Records for the task Block Start
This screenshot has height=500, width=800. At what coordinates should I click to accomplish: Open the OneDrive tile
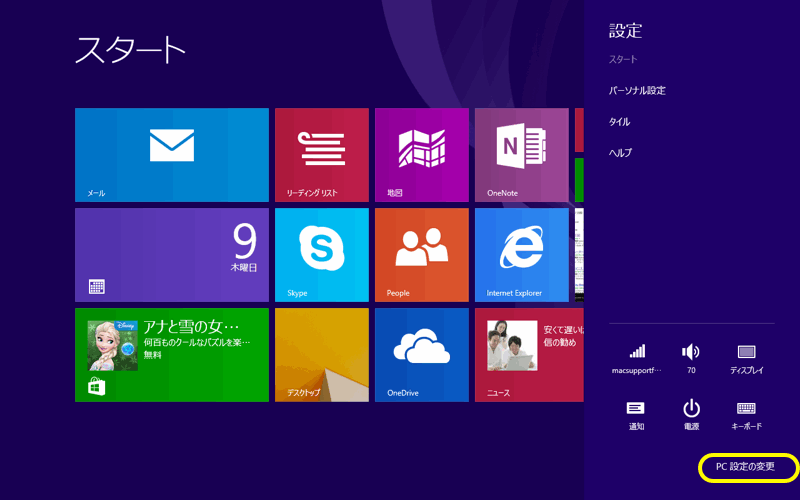click(x=421, y=354)
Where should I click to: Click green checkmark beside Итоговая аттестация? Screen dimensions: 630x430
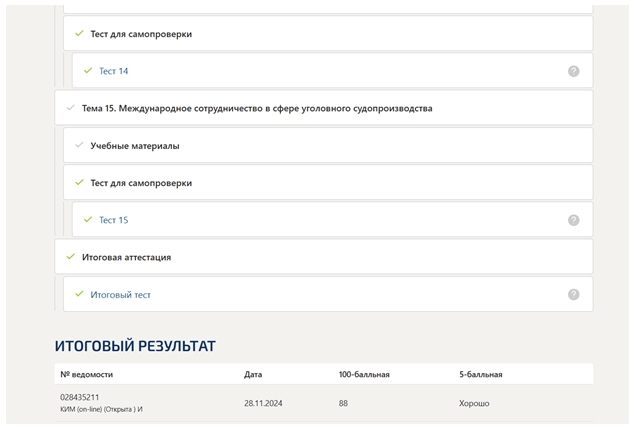[71, 256]
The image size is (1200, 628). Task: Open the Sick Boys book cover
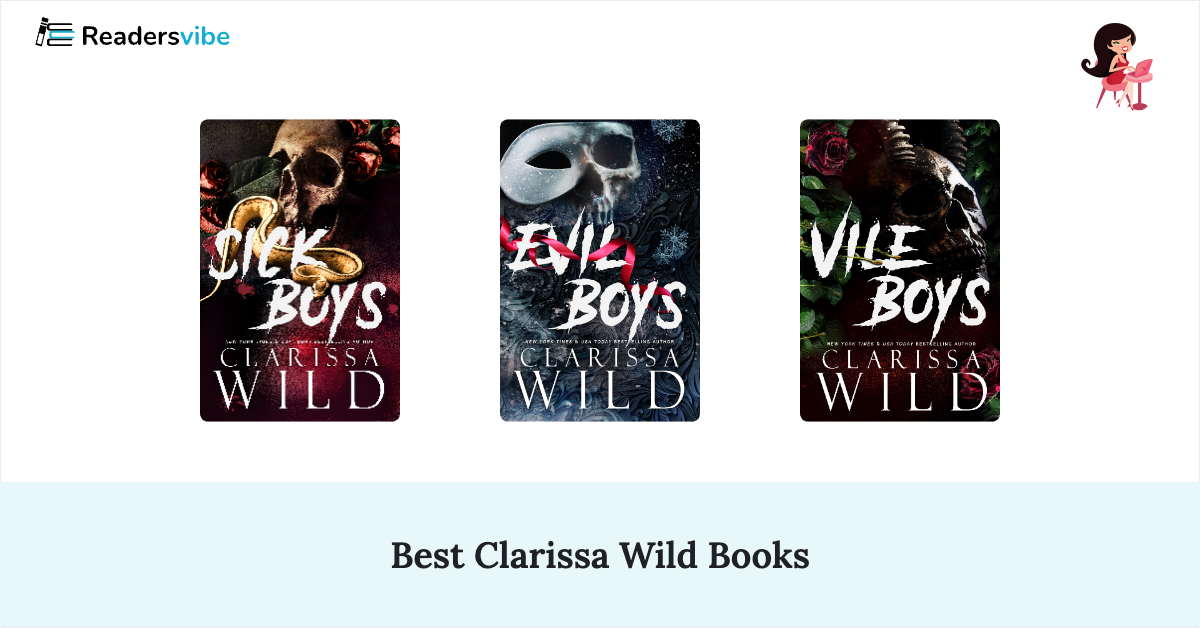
Records for the task Block End
Every record, from top to bottom, gets written out exactly; no picture goes into the copy.

▶ _Task result_:
This screenshot has height=500, width=800. At what coordinates should I click to accomplish: Open the OneDrive tile
click(x=421, y=354)
Where should I click to: Click green checkmark beside Итоговая аттестация? Screen dimensions: 630x430
[71, 256]
The image size is (1200, 628). Task: Open the Sick Boys book cover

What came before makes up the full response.